The floor rushes up.
But I don’t hit it.
Because Aria’s there.
She catches me, arms sliding under mine, dragging me down slow, soft. Her breath is ragged. Her hair’s falling loose, strands sticking to her cheeks where sweat and blood and maybe tears have left their mark.
“You stupid, beautiful son of a bitch,” she breathes, lowering me into her lap.
I try to smile. “Told you I’d handle it.”
“You’re bleeding out.”
“You’re welcome.”
She laughs—a broken, raw thing—and cups my face with blood-slick hands. Her thumbs trace the curve of my cheekbones. Her fingers tangle in the white mess of my hair.

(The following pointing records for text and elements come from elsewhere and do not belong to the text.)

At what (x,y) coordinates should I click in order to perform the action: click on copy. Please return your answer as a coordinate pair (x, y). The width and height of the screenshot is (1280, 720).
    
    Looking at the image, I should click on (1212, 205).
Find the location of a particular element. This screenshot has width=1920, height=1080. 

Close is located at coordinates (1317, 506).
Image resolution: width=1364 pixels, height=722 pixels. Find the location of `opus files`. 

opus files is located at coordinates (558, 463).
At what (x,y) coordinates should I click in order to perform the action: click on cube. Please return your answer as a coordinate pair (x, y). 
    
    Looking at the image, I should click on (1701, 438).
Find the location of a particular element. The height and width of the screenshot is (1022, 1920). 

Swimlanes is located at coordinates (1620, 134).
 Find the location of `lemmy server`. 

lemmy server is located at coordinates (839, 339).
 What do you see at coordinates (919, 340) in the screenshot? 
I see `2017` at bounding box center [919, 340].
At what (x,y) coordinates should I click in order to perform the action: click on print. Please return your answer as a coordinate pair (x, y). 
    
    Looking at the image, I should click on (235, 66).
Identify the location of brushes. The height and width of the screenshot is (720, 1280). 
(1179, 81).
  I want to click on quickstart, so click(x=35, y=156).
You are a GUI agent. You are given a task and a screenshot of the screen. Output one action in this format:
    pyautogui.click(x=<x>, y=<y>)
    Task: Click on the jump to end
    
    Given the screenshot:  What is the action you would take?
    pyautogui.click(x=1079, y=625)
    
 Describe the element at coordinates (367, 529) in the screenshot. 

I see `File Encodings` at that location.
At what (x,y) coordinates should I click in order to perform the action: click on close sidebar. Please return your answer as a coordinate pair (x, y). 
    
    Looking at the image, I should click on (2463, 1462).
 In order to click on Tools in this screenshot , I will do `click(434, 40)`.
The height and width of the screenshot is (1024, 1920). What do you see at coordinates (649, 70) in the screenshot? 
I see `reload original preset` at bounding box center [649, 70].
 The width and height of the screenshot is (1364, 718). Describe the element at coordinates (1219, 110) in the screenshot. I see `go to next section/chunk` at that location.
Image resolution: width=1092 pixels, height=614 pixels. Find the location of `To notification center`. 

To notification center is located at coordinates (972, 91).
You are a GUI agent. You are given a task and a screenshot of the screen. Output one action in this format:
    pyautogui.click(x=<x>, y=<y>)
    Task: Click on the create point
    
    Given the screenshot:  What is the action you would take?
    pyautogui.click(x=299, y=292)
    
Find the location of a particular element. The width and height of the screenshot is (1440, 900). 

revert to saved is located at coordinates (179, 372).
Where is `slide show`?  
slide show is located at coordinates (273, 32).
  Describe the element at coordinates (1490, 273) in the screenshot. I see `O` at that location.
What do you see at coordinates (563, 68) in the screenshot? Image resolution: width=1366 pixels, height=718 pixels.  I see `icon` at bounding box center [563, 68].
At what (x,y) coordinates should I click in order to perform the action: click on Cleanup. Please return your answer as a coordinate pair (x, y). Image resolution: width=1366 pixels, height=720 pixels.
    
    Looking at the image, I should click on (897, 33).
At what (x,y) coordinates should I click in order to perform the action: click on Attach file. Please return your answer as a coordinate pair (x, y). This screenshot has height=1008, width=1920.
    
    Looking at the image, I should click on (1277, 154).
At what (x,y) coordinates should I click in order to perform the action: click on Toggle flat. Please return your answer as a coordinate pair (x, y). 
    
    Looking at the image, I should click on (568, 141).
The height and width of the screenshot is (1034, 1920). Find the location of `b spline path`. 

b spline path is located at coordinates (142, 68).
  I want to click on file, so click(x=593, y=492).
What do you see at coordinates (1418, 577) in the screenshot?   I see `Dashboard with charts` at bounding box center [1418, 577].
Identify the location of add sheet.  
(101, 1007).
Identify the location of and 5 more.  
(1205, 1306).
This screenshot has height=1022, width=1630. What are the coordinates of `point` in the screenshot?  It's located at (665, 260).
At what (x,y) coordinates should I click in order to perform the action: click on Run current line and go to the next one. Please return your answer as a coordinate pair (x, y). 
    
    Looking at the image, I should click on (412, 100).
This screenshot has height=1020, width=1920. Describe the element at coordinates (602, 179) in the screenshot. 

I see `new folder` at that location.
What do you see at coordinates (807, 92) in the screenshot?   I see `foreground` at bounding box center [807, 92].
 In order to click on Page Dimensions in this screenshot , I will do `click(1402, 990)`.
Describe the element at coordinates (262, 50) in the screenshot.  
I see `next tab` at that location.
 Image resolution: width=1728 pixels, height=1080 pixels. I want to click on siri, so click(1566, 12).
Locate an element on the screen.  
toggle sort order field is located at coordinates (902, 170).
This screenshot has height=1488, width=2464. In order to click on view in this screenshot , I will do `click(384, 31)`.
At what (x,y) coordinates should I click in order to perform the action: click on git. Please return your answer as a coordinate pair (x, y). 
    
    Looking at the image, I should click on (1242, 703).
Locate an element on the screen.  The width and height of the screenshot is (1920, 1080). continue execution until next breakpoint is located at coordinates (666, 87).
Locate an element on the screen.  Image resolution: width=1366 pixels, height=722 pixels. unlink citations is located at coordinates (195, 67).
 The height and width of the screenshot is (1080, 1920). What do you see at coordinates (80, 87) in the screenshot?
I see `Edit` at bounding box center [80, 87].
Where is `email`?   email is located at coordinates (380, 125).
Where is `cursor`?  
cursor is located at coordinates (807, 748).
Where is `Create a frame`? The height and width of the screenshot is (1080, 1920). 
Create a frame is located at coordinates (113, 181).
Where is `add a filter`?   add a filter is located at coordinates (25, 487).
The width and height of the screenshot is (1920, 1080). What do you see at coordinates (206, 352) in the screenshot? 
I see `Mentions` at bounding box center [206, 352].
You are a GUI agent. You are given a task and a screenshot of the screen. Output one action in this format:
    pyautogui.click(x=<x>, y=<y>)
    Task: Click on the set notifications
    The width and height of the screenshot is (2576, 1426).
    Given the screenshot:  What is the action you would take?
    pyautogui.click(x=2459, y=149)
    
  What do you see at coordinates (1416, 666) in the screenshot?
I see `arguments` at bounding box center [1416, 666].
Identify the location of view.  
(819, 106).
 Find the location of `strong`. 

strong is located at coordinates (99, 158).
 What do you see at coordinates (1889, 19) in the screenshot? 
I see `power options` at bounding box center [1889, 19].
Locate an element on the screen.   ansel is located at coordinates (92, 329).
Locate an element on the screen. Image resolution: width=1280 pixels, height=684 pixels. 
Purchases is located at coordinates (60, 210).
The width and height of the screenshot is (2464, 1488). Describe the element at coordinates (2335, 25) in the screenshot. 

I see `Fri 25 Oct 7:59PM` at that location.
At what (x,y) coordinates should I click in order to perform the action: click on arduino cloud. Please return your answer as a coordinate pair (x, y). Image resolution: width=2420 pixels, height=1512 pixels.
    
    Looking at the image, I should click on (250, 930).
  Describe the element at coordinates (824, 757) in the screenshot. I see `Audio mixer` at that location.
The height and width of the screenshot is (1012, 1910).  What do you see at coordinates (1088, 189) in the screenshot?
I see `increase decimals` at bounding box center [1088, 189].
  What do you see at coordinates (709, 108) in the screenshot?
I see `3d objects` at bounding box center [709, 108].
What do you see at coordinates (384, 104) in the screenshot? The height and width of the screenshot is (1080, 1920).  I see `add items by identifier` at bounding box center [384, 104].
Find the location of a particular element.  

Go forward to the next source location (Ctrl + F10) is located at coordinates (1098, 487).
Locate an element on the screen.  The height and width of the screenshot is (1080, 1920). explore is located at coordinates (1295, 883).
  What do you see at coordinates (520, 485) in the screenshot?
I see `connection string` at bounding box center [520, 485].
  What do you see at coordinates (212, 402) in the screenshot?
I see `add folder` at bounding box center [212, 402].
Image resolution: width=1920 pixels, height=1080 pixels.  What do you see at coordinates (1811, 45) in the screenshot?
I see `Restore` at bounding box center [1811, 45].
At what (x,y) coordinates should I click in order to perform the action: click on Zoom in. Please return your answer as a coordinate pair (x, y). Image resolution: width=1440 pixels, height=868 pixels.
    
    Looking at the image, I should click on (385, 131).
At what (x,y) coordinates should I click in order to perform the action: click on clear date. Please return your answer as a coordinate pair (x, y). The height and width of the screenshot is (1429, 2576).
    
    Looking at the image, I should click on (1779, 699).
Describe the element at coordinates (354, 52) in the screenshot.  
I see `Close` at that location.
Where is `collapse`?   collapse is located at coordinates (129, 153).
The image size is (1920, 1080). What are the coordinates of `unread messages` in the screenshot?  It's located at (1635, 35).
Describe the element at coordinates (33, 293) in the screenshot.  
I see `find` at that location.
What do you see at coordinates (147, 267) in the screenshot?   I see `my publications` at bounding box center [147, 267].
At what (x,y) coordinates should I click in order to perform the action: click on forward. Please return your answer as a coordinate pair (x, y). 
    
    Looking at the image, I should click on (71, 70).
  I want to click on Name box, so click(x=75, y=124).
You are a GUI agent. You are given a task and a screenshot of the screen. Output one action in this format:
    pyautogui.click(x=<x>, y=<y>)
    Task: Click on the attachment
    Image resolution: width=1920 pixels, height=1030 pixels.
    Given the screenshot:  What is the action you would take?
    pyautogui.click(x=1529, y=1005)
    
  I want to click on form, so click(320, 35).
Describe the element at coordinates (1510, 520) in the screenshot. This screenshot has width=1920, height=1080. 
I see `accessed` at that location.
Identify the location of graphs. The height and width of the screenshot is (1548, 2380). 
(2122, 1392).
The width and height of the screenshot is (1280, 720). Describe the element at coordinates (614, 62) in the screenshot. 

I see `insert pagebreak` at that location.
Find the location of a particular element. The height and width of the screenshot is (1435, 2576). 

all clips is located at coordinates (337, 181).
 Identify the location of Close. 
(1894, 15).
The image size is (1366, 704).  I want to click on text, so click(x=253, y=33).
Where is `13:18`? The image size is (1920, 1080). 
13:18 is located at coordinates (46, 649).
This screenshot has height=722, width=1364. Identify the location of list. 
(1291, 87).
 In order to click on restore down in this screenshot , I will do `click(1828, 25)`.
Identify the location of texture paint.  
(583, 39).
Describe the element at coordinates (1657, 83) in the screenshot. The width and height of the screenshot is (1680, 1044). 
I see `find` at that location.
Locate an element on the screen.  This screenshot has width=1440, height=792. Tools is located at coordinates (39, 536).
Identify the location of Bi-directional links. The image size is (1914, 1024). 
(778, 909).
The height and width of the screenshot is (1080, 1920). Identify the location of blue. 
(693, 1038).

“You’re not allowed to die,” she whispers.
“Wasn’t planning on it.”
Her face bends down to mine. Her forehead touches mine. Her breath is sugar and gunpowder. Her lips tremble.
“Don’t you dare leave me,” she murmurs.
And then she kisses me.
It’s not soft. It’s not sweet. It’s desperate, like she’s trying to keep my soul in my body with her mouth. Her lips press to mine, tasting of salt and pain and something dangerously close to love.
And gods help me... I kiss her back.
Because even if I bleed out in this hallway—if this is my last breath—I want it to taste like her.
I sink into her like gravity.
And for the first time in my violent, brutal, empty life...
I feel home.
CHAPTER 30
ARIA DAWSON
He lives.
Barely.
I can feel the thready pulse at his throat with every beat that scrapes past my fingertips like it's being dragged from the void by sheer spite. His skin is clammy beneath my palms, slick with blood and sweat and whatever cruel chemistry his Reaper body is unleashing in its frantic scramble to repair itself.
But he's breathing.
For now.
They cart him off the moment reinforcements sweep the hall, medics swarming like wasps around royalty. I follow as far as the threshold to the infirmary, and then I stop. Because watching Aebon Rexx—unbreakable, incorrigible, maddening—laid out on a slab with half his side torn open is something I can’t keep in my sightline without falling apart.
I turn before I do.
We don’t get time for grief. That’s a luxury for the dead.